In [1]:
# http://pytorch.org/
from os.path import exists
from wheel.pep425tags import get_abbr_impl, get_impl_ver, get_abi_tag
platform = '{}{}-{}'.format(get_abbr_impl(), get_impl_ver(), get_abi_tag())
cuda_output = !ldconfig -p|grep cudart.so|sed -e 's/.*\.\([0-9]*\)\.\([0-9]*\)$/cu\1\2/'
accelerator = cuda_output[0] if exists('/dev/nvidia0') else 'cpu'

#!pip install -q http://download.pytorch.org/whl/{accelerator}/torch-0.4.1-{platform}-linux_x86_64.whl torchvision
!pip install torch
import torch



# Stochastic autoencoder 3
This notebook implements part of the [eager model](https://docs.google.com/drawings/d/1czjcBtDQGS8X6bnIbYU4wmFvv1AfZt5wwSRk9oyQGw0/edit). Here we continue where we left off in [part 2](https://colab.research.google.com/drive/1XZvLnmtu4QlHAXGCbmO2TFPTYFBrkfk1#scrollTo=o5DfRieOB3rq&uniqifier=1).

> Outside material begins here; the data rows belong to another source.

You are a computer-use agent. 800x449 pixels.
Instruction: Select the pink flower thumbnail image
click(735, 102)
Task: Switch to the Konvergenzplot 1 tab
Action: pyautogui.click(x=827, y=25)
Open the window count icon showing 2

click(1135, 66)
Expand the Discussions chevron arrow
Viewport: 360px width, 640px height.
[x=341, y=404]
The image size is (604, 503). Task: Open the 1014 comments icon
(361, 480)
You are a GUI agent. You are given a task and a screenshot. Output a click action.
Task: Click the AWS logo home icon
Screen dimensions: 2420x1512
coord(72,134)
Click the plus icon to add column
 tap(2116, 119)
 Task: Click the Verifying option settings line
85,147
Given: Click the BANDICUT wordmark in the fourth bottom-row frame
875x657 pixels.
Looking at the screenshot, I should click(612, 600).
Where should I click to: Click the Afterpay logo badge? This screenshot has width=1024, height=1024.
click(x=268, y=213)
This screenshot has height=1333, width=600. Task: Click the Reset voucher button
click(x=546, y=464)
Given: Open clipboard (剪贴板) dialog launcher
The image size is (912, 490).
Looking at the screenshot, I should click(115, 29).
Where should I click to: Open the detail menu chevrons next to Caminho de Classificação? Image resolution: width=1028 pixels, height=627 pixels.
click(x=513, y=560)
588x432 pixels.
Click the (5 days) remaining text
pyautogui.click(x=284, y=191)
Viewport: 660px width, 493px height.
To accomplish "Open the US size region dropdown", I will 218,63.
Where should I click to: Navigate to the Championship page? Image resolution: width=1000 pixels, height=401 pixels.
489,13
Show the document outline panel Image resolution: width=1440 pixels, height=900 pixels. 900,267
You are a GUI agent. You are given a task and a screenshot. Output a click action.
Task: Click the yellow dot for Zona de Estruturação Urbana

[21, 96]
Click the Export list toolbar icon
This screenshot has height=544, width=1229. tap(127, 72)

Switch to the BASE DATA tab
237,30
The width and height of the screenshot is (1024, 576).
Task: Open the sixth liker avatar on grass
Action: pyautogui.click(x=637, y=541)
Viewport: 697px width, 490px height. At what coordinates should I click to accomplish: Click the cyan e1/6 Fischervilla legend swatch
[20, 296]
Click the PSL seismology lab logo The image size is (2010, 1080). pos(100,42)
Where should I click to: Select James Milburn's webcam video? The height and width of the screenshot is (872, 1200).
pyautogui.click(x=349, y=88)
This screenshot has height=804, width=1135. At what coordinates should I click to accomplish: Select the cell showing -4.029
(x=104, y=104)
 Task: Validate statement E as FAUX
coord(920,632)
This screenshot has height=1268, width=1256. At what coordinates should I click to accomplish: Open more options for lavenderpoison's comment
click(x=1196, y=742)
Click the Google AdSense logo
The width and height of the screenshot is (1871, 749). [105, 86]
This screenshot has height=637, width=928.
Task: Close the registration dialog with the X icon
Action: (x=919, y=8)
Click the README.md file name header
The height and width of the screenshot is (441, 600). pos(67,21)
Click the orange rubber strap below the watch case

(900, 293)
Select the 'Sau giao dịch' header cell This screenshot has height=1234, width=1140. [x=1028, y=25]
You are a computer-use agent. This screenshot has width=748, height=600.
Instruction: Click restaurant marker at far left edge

Let's put together a cell with train(), up(), down() functions

## Basics

In [0]:
import math
import torch
from torch import nn
import torch.nn.functional as F
import torch.optim as optim
import pdb
import numpy as np
import random
from scipy.ndimage.filters import gaussian_filter
from scipy import stats
from scipy.stats import norm
import os

import matplotlib.pyplot as plt
import matplotlib.ticker as ticker

from skimage.draw import line_aa
%matplotlib inline
plt.style.use('classic')

device = "cuda" if torch.cuda.is_available() else "cpu"

# TODO: Use torch.normal(mean, std=1.0, out=None) 
class NormalDistributionTable(object):
    def __init__(self, resolution, var=0.07, table_resolution=100):
      self.resolution = resolution
      self.var = var
      self.table_resolution = table_resolution
      self.gaussians = torch.tensor([norm.pdf(np.arange(0, 1, 1.0 / self.resolution), mean, self.var) for mean in np.linspace(0, 1, self.table_resolution)])
      self.gaussians = self.gaussians.transpose(0, 1)
      self.gaussians = self.gaussians / self.gaussians.sum(dim=0)
      self.gaussians = self.gaussians.transpose(0, 1)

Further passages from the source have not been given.